The Commission is today reporting on Croatia’s progress in meeting the necessary conditions to join the Schengen area. The European Commission considers that, based on the results of the Schengen evaluation process initiated in 2016, Croatia has taken the measures needed to ensure that the necessary conditions for the full application of the Schengen rules and standards are met. Croatia will need to continue working on the implementation of all ongoing actions, in particular, its management of the external borders, to ensure that these conditions continue to be met. The Commission also today confirms that Croatia continues to fulfil the commitments, linked to the Schengen rules, that it undertook in the accession negotiations.
President Jean-Claude Juncker said: “I commend Croatia for its efforts and perseverance to meet all the necessary conditions to join Schengen. It is only through being united and standing together that we can ensure a stronger Schengen area. Sharing the achievement of Schengen must be our common objective. This is why I trust that Member States will take the right steps for Croatia to become a full Schengen member soon.”
Commissioner for Migration, Home Affairs and Citizenship Dimitris Avramopoulos said: “Schengen is one of the greatest and most tangible achievements of European integration. But its strength very much depends on its inclusiveness – now that Croatia has taken the measures to ensure that the necessary conditions are met, we must recognise this. Once it becomes a full Schengen member, it will contribute to further strengthening the Schengen area and ensure that the EU’s external borders are better protected.”

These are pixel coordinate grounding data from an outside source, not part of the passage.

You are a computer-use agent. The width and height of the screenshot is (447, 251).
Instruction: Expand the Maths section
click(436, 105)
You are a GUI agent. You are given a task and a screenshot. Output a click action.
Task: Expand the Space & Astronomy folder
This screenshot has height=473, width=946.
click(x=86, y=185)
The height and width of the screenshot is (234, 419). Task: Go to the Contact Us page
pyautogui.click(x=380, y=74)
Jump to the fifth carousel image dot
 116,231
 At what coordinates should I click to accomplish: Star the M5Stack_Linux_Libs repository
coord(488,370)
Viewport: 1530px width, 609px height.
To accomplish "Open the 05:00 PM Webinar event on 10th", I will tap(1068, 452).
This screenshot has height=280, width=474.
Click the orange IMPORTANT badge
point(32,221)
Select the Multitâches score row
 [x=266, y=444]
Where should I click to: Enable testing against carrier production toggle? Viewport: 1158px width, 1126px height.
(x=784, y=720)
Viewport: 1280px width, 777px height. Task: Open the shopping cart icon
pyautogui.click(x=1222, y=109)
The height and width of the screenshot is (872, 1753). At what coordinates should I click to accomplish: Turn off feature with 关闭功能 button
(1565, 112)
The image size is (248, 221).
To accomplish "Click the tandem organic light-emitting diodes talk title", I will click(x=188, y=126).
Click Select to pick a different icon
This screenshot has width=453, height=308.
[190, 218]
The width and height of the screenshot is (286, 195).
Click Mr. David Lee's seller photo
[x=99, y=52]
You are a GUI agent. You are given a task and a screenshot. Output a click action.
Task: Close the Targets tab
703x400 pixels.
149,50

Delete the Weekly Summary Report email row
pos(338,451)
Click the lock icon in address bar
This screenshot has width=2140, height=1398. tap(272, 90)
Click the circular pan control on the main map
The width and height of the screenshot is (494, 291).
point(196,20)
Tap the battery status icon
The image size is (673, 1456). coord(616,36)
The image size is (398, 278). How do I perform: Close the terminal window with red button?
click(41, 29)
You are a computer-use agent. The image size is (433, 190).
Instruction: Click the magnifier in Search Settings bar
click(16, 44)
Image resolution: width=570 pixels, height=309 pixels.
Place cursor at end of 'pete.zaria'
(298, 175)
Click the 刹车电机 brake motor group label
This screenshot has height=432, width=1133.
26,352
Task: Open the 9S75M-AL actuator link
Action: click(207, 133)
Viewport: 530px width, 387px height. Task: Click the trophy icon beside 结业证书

In his 2017 State of the Union Address, President Juncker expressed his unequivocal support for Croatia becoming a full Schengen member once all the necessary conditions were met. Today, the Commission is reporting on the positive result of a long process of evaluation and cooperation, which has seen Croatia steadily improve to meet those conditions.
Assessment of all Schengen criteria
Today’s Communication takes stock of the evaluations conducted between June 2016 and May 2019, which examined the application of Schengen rules and standards by Croatia in a number of areas. Whilst the Commission had already successfully evaluated and confirmed the full implementation of the Schengen rules in the areas of data protection, police cooperation, common visa policy, return, the Schengen Information System (SIS), firearms and judicial cooperation in criminal matters, today’s communication also confirms that Croatia has taken the necessary measures to ensure that the conditions for the application of Schengen rules in the field of external border management are met. Croatia will need to continue working to ensure the consistent implementation of all ongoing actions in this field.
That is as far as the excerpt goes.